Grant Property, Latest in a Bad Line of Property Agents who Don’t Look After Their Property

My previous grumpy blog post about property agents who don’t maintain the property they rent out got me a phone call from Click Let.  Weird how a Twitter post will get more of a response then a year’s worth of e-mails.  Was he calling to propose helping with maintaining the property we share? Of course not, he was complaining that I had said they were happy to rent out a property they know doesn’t meet the legal standard.  He said the people living upstairs would fix it.  Or the council.  Or someone else.  But not him.  Which rather confirms what I said.

Weirdly the Click Let man even reported himself to The Scottish Association of Landlords who of course said it was fine not to inspect the property and the repairing standard doesn’t apply to roofs (because the tenant doesn’t have access to them allegedly even though they do if they bother to walk up to it).   Which confirms my fears that this is an industry wide problem where a sense of self entitlement means these companies (like the landlords themselves) consider maintaining the building to be outwith their duties.  So as I say, perfectly happy to rent out buildings regardless of the state they are in.

One of my more useful neighbours has organised some repairs on the roof and the roofers pointed out some crumbling stone that needed further repairs.  The council sent round someone who told me the same a decade ago and with scaffold up it seemed like a chance not to be missed to get them done easily.  I set up a poll of neighbours and asked them to vote on whether they agreed.
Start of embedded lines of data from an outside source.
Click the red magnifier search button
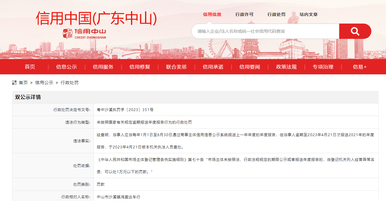 click(x=355, y=31)
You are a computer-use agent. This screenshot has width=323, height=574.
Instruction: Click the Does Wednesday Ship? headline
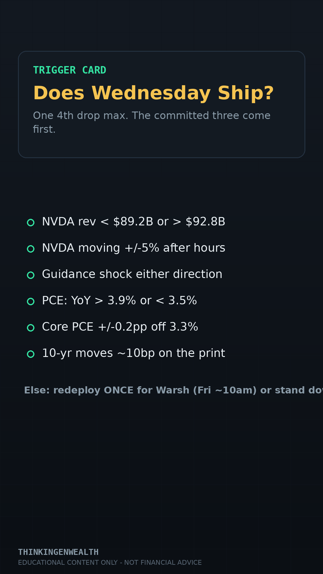[153, 93]
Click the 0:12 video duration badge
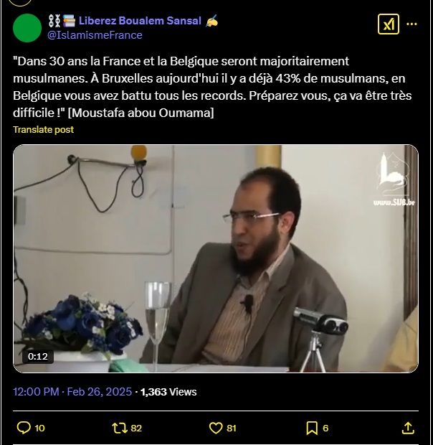Screen dimensions: 433x445 [x=38, y=356]
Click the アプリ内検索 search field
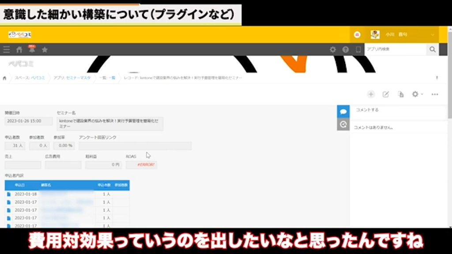 pos(395,49)
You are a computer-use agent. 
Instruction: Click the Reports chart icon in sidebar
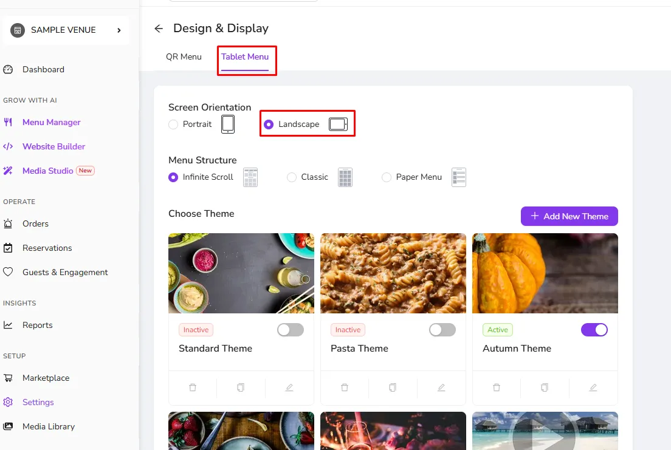coord(8,325)
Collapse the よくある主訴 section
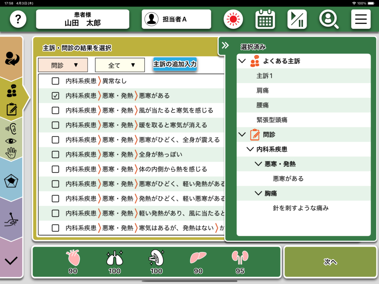Screen dimensions: 379x284 tap(242, 61)
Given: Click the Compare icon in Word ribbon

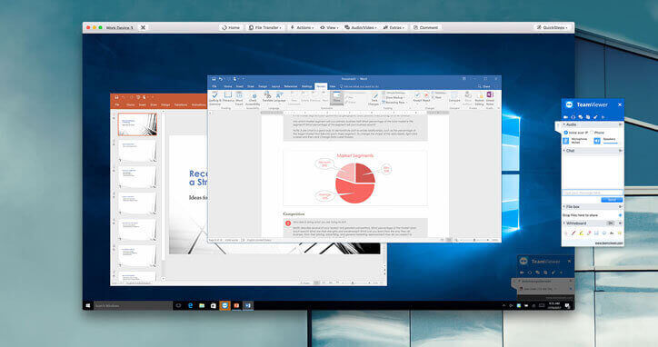Looking at the screenshot, I should (454, 98).
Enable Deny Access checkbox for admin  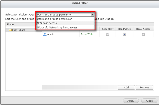[143, 34]
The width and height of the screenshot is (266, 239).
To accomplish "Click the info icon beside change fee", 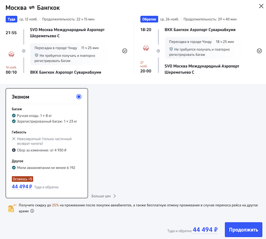I will pyautogui.click(x=14, y=150).
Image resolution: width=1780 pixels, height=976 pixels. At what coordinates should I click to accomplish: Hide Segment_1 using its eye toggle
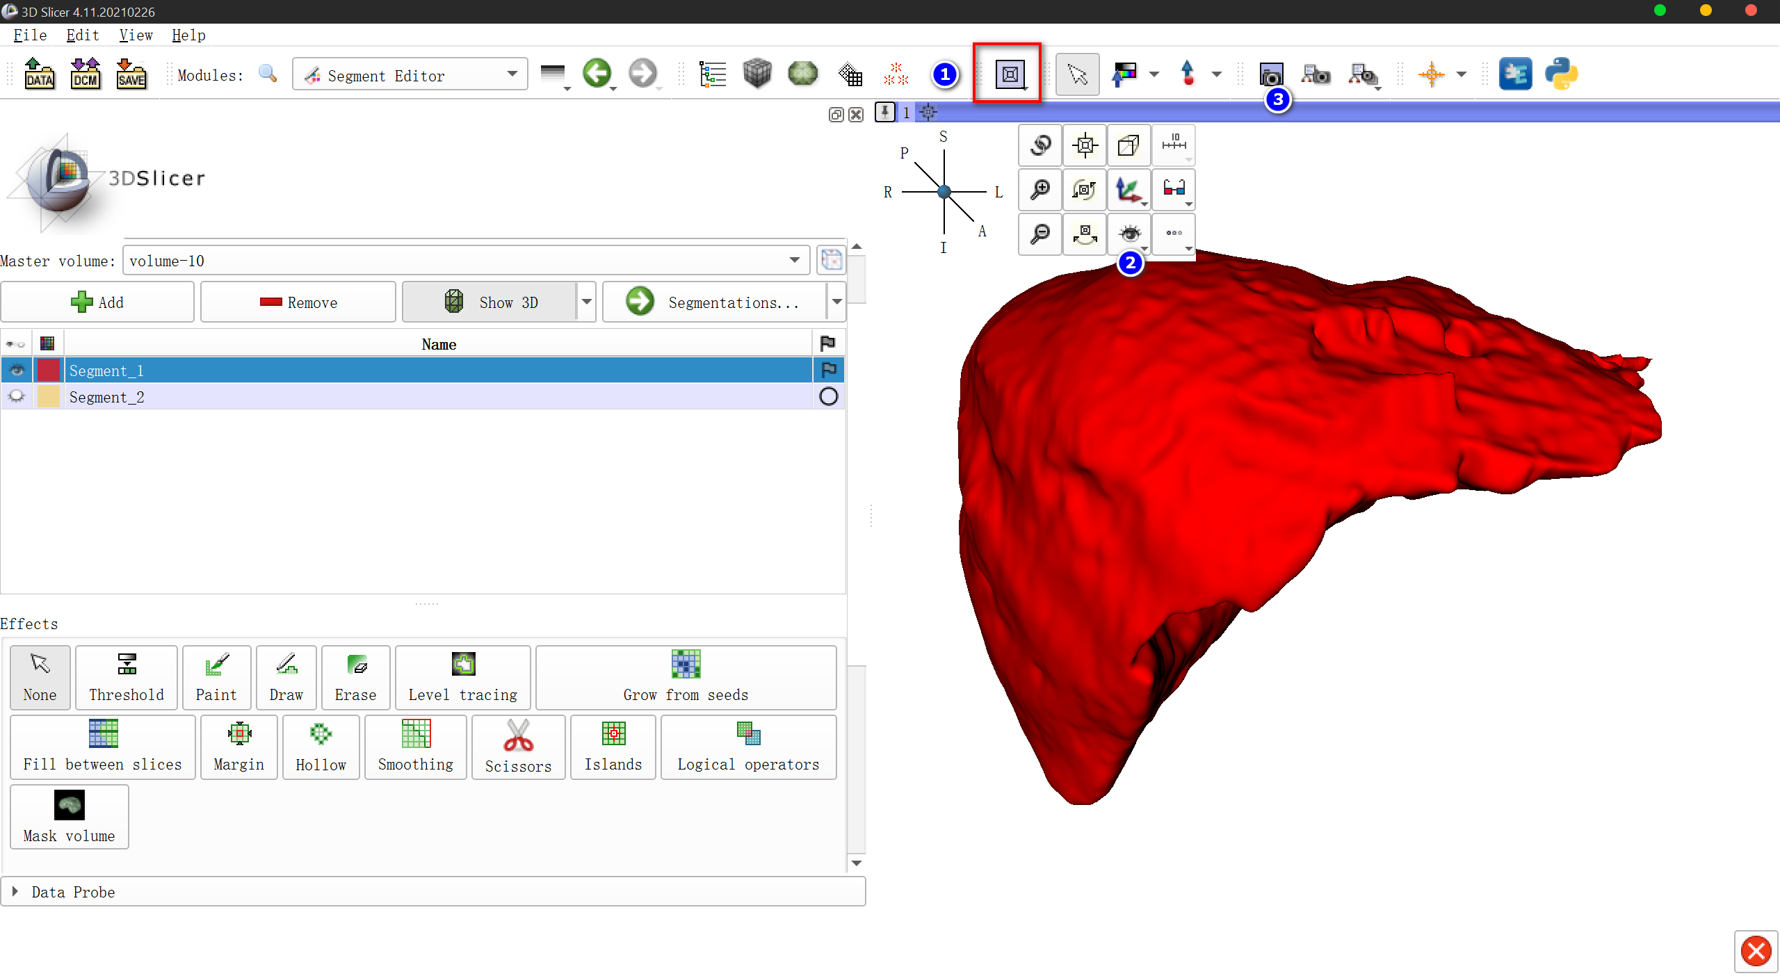16,370
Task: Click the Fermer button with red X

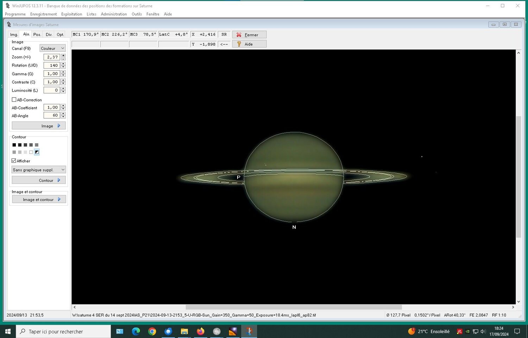Action: pos(249,35)
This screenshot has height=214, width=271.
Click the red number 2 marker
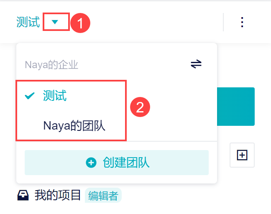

Slowly votes came in from neighbours but not the majority needed.  Annoyingly the landlord registration doesn’t have useful stuff like phone numbers, I tried to search for some in the phone book and even facebook but without luck.  One of the neighbours we’d never heard from had started renting out their property but of course we’d never heard from him or his agent Grant Propetry.

I called Grant Property but was told the person in charge of repairs was busy and would call me back.  He didn’t so I called him again and hassled him about getting a vote on the question.  He said I shouldn’t hassle him because he was “trying to help me” which showed a complete misunderstanding of the situation.  I was offering to do his job for him and he was blocking me but he thought he was helping me.  Incredible.

He sent an e-mail about being unable to do anything if the landlord doesn’t instruct him and that’s all we heard from.  I did eventually get the vote needed for a majority to be able to go ahead with the works but I’m so saddened and disappointed at yet more people who don’t want to look after their property or the property they rent out and just treat it as a bank account.

Lessons:

  • the repairing standard needs clarified to ensure the roof is included for everyone (which I’m sceptical is not the case already)
  • agents complain when you say they are happy not to have responsibility but then claim they have no responsibility.  insane.